#### [HOW TO COMPLETE THIS TASK]
From the first line down to the line containing "Predict reactive species (294, 1343)", print the records below exactly, leaving every picture out.

#### [STUDY MATERIAL]
+ + + + +

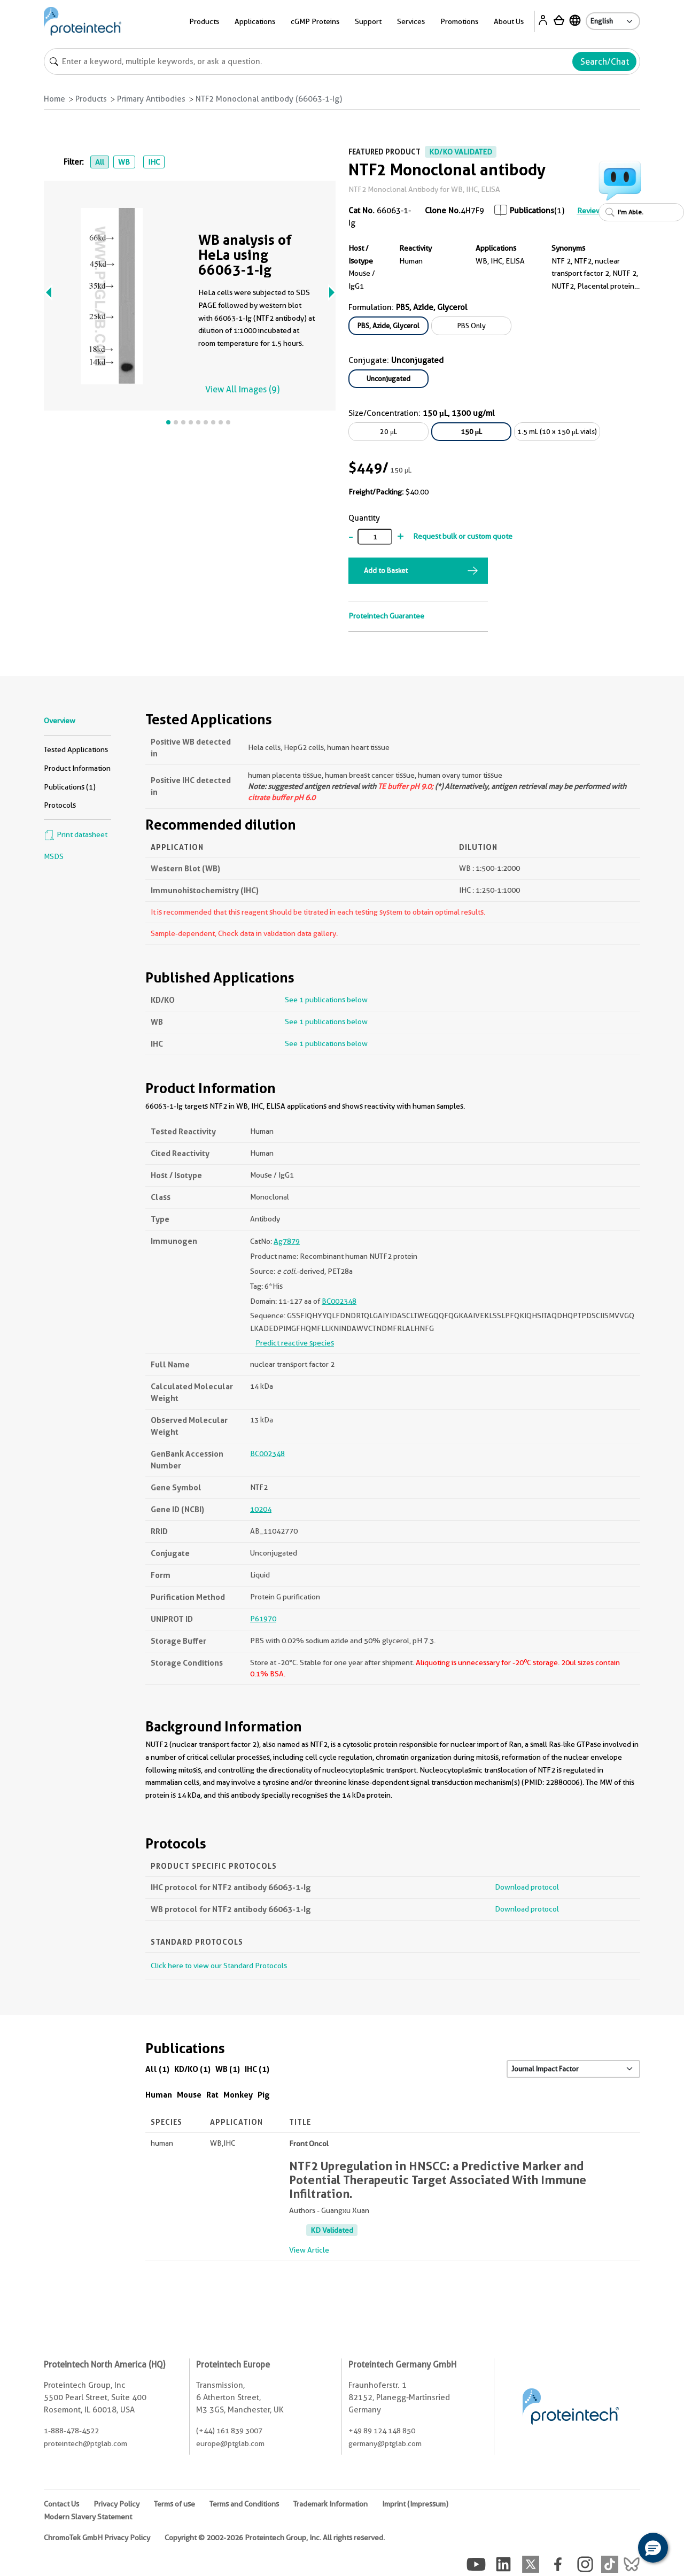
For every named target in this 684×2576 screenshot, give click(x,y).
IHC (154, 162)
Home (54, 99)
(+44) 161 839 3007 (229, 2430)
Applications (255, 21)
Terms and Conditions (244, 2504)
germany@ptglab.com (385, 2443)
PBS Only (471, 325)
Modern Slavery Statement (88, 2516)
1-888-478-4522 (71, 2430)
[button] (653, 2548)
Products (204, 21)
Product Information (77, 768)
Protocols (60, 805)
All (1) (157, 2069)
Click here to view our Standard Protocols (219, 1965)
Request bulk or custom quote (462, 536)
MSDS (54, 856)
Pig (264, 2095)
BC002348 (339, 1301)
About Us (509, 21)
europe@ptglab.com (230, 2443)
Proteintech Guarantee (386, 616)
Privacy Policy (116, 2504)
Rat (212, 2095)
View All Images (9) (242, 389)
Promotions (459, 21)
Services (411, 21)
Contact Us (61, 2504)
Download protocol (527, 1887)
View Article (309, 2250)
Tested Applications (76, 749)
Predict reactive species (294, 1343)
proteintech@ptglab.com (85, 2443)
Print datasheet (75, 834)
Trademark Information (330, 2504)
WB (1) (227, 2069)
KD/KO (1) (192, 2069)
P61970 (263, 1618)
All (99, 162)
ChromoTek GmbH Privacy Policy (97, 2537)
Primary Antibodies (151, 99)
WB (124, 162)
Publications (532, 210)
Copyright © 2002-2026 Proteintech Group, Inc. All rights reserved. (275, 2537)
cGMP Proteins (315, 21)
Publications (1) (70, 787)
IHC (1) (257, 2069)
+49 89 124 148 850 (381, 2430)
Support (368, 21)
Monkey (238, 2095)
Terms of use (174, 2504)
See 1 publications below (326, 999)
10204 (260, 1509)
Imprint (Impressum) (415, 2504)
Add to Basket (386, 570)
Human (158, 2095)
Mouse (189, 2095)
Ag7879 (287, 1241)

+ + + + +

#### [TASK RESPONSE]
For every named target in this 684×2576 screenshot, give click(x,y).
IHC (154, 162)
Home (54, 99)
(+44) 161 839 3007 (229, 2430)
Applications (255, 21)
Terms and Conditions (244, 2504)
germany@ptglab.com (385, 2443)
PBS Only (471, 325)
Modern Slavery Statement (88, 2516)
1-888-478-4522 (71, 2430)
[button] (653, 2548)
Products (204, 21)
Product Information (77, 768)
Protocols (60, 805)
All (1) (157, 2069)
Click here to view our Standard Protocols (219, 1965)
Request bulk or custom quote (462, 536)
MSDS (54, 856)
Pig (264, 2095)
BC002348 (339, 1301)
About Us (509, 21)
europe@ptglab.com (230, 2443)
Proteintech Guarantee (386, 616)
Privacy Policy (116, 2504)
Rat (212, 2095)
View All Images (9) (242, 389)
Promotions (459, 21)
Services (411, 21)
Contact Us (61, 2504)
Download protocol (527, 1887)
View Article (309, 2250)
Tested Applications (76, 749)
Predict reactive species (294, 1343)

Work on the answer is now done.